Sustainable disposal


Auckland Council has been promoting a number of waste minimisation strategies in recent years, with an eye toward getting as close to zero waste as possible. Many of the solutions are easy, like recycling, some are more challenging, like planned changes to rubbish collection, and one is real work: Composting. But one of the compsoting systems they promote—Bokashi—is easier than many might think.

Sometime in the past few months, I read about Bokashi bins on something that Auckland Council published—though I can’t remember when or where. When I was visiting Auckland’s North Shore on Tuesday, I had some free time and I popped into one of the home improvement chains because I was interested in vertical gardens for herbs, but they were expensive. So, I decided to check out the other chain store nearby, and wandering through the aisles, I saw the ZingBokashi system. They had the 10 litre and 15 litre size, and I figured that the 10 litre was probably plenty big enough for us. I bought one.
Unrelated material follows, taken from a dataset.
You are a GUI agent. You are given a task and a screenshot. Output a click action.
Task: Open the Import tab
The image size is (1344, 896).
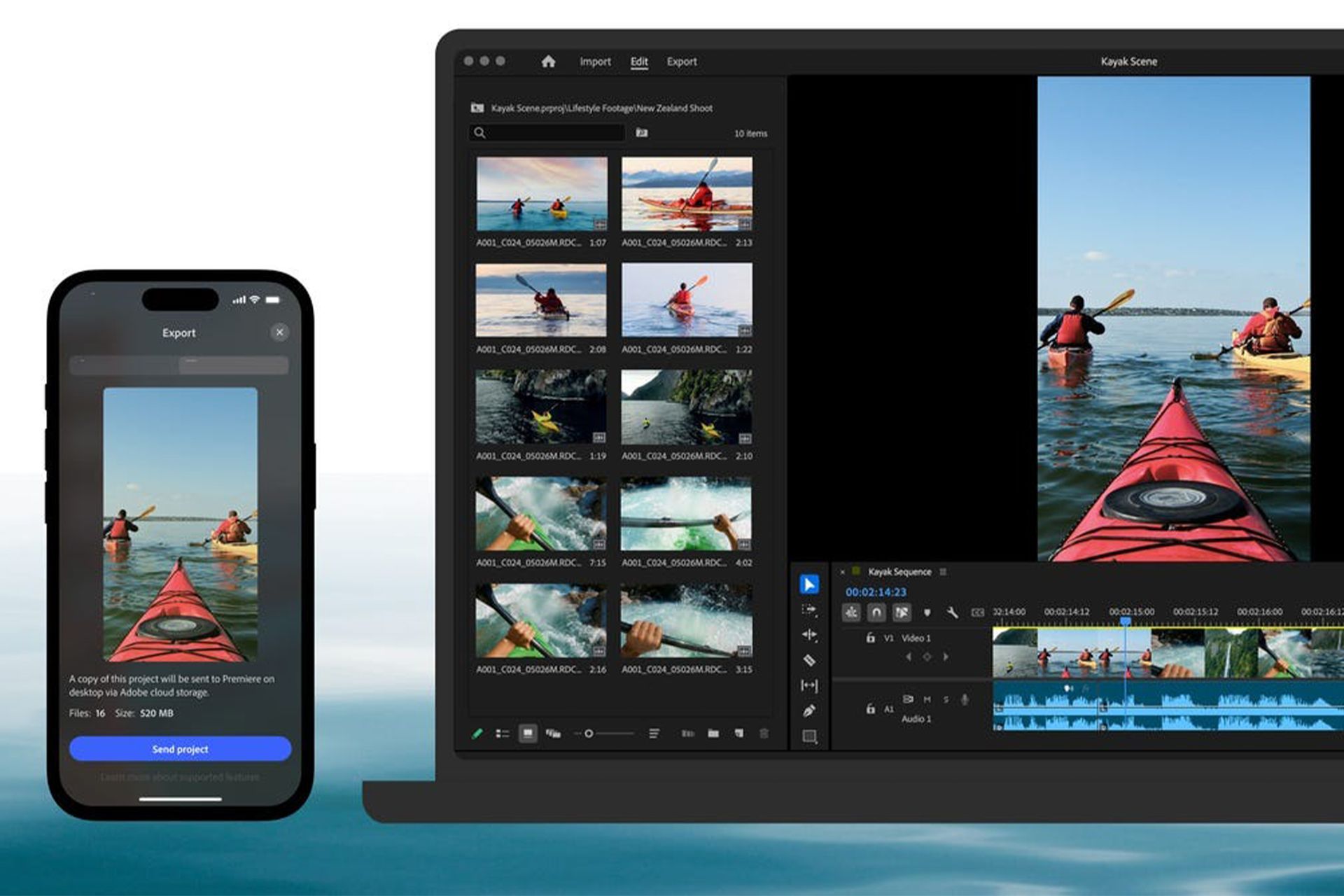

Yesterday, I read in more detail, and also watched the video below to better understand what to do. It’s a little more complicated than I’d first thought, but not horribly so. And, ultimately, this can can become part of a regular composting system.

There was a conventional compost bin here when we moved in, but it was full to the top. As a result, we had nowhere to put food scraps, and they went into the rubbish. I didn’t like this because I knew they were compostable, and because they made the rubbish smell. The Bokashi system will take care of both—and cut down the amount that we send to landfill even more.

We plan on getting a new rotatable compost bit (which makes it easier to turn), and adding the Bokashi bin once a month or so will help enrich the compost, and probably speed up the process, too. At any rate, it will allow us to compost food scraps, including meat, something we couldn’t do with a conventional compost bin.

We already had their EnsoPet system for composting dog waste, but we hadn’t used it yet, mainly because I wasn’t clear on how to use it. Now that I know it has to be moved eventually, I can dig it in and start using it. This will fertilise the shrubbery, while also removing the dog droppings from the wastewater, reducing our “waste footprint” even more.

At some point I’ll post again about how these work, after we’ve had a chance to use and evaluate them fairly. It’s a start, at least.